Hi,
I'm thinking of upgrading from my Starboard Foil 147 (essentially a foil-ready slalom board from a few years ago) to a Junior IQ foil board. I've experimented with using long harness lines on my current board but have found it impossible to keep enough pressure in the harness lines and have had to revert to short lines with an upright stance. Is this down to the board not being wide enough at the tail or is it more likely to be a question of technique? I'm considering upgrading to a Junior IQ foil board (I'm light at 72kg) and am hoping this would enable me to try longer lines.
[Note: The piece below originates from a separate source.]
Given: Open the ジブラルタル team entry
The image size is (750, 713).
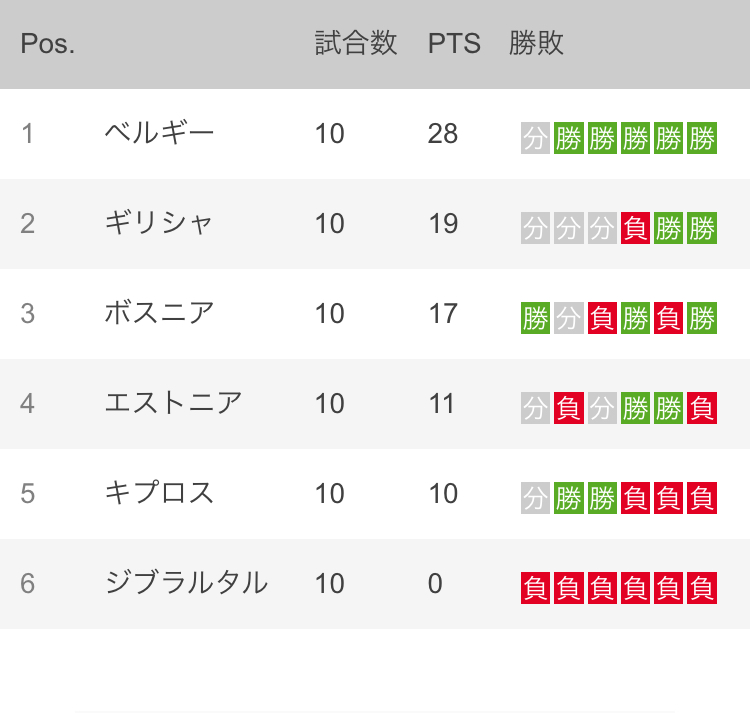Looking at the screenshot, I should [375, 583].
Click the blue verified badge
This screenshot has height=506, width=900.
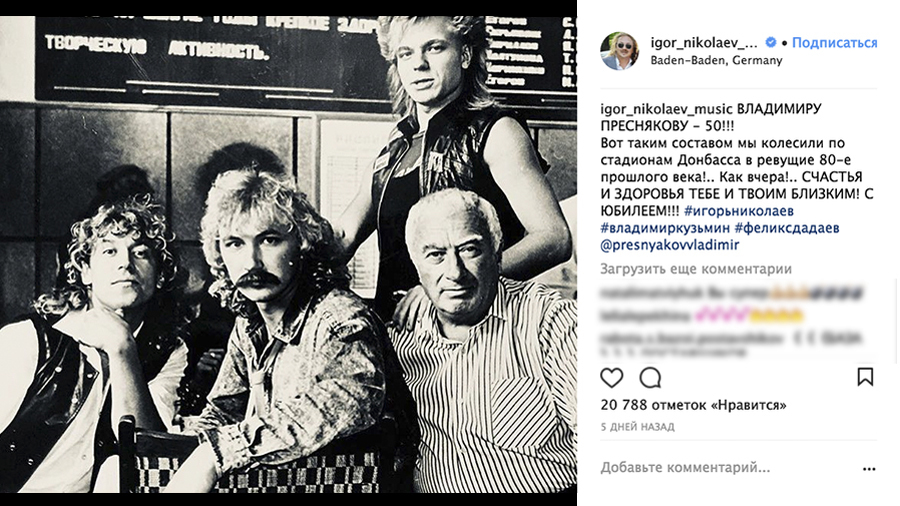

Guessing both gear and technique. The wider tail will very much help, especially when you are going upwind and have a much more square body stance but the IQ jr is a bit more narrow so you'll be a bit "closer to the rig" when it's vertical. What foil are you using? How high is your boom?
Thanks for your helpful reply! I'm on some 'junior' permutation of the IQ foil with an alloy vertical section and 900 front wing. I'm basically riding with my boom at the very top of the cut out to ensure I can keep pressure through the harness lines.
I'm not the fastest but when sending it downwind to try to go fast I get my hips really low in long lines. On upwind I like to shorten them and try to maintain a taller stance if I'm really trying for angles, but I sail my race kit pretty casually compared to the pros.
Really depends on angle to the wind and stance, and I'm on the 95cm wide not the 85 wide. I'd probably go a little bit longer even if I used the rear straps more often.